About this task
Could you output all of the records below exactly as they appear?

Excerpted records
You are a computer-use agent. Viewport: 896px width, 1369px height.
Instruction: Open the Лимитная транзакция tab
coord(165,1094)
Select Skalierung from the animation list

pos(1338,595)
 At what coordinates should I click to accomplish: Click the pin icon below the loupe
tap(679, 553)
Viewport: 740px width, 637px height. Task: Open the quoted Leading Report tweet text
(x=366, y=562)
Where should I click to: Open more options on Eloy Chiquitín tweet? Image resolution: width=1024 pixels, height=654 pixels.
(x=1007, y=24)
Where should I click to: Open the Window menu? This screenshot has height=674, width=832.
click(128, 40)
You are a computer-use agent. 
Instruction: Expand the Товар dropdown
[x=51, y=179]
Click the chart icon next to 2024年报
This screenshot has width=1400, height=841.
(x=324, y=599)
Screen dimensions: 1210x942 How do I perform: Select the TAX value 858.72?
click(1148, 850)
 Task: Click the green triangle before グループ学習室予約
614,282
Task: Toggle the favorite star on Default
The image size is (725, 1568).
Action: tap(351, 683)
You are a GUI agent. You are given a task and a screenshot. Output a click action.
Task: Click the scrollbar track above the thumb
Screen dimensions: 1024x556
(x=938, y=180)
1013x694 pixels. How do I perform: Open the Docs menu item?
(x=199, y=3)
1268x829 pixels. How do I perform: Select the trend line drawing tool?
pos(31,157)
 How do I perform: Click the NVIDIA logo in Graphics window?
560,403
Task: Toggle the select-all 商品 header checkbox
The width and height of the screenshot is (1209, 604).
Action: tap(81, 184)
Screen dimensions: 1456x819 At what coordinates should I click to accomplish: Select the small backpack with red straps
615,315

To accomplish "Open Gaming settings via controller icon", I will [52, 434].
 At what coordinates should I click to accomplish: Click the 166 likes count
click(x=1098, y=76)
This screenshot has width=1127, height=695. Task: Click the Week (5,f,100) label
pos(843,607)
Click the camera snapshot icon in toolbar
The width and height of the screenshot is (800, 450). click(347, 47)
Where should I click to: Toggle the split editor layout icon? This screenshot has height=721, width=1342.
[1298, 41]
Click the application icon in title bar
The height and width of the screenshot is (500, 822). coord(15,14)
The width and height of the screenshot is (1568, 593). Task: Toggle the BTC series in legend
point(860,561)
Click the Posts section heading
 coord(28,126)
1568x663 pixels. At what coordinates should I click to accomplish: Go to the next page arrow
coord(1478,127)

Task response
You are a computer-use agent. Viewport: 896px width, 1369px height.
Instruction: Open the Лимитная транзакция tab
coord(165,1094)
Select Skalierung from the animation list

pos(1338,595)
 At what coordinates should I click to accomplish: Click the pin icon below the loupe
tap(679, 553)
Viewport: 740px width, 637px height. Task: Open the quoted Leading Report tweet text
(x=366, y=562)
Where should I click to: Open more options on Eloy Chiquitín tweet? Image resolution: width=1024 pixels, height=654 pixels.
(x=1007, y=24)
Where should I click to: Open the Window menu? This screenshot has height=674, width=832.
click(128, 40)
You are a computer-use agent. 
Instruction: Expand the Товар dropdown
[x=51, y=179]
Click the chart icon next to 2024年报
This screenshot has width=1400, height=841.
(x=324, y=599)
Screen dimensions: 1210x942 How do I perform: Select the TAX value 858.72?
click(1148, 850)
 Task: Click the green triangle before グループ学習室予約
614,282
Task: Toggle the favorite star on Default
The image size is (725, 1568).
Action: tap(351, 683)
You are a GUI agent. You are given a task and a screenshot. Output a click action.
Task: Click the scrollbar track above the thumb
Screen dimensions: 1024x556
(x=938, y=180)
1013x694 pixels. How do I perform: Open the Docs menu item?
(x=199, y=3)
1268x829 pixels. How do I perform: Select the trend line drawing tool?
pos(31,157)
 How do I perform: Click the NVIDIA logo in Graphics window?
560,403
Task: Toggle the select-all 商品 header checkbox
The width and height of the screenshot is (1209, 604).
Action: tap(81, 184)
Screen dimensions: 1456x819 At what coordinates should I click to accomplish: Select the small backpack with red straps
615,315

To accomplish "Open Gaming settings via controller icon", I will [52, 434].
 At what coordinates should I click to accomplish: Click the 166 likes count
click(x=1098, y=76)
This screenshot has width=1127, height=695. Task: Click the Week (5,f,100) label
pos(843,607)
Click the camera snapshot icon in toolbar
The width and height of the screenshot is (800, 450). click(347, 47)
Where should I click to: Toggle the split editor layout icon? This screenshot has height=721, width=1342.
[1298, 41]
Click the application icon in title bar
The height and width of the screenshot is (500, 822). coord(15,14)
The width and height of the screenshot is (1568, 593). Task: Toggle the BTC series in legend
point(860,561)
Click the Posts section heading
 coord(28,126)
1568x663 pixels. At what coordinates should I click to accomplish: Go to the next page arrow
coord(1478,127)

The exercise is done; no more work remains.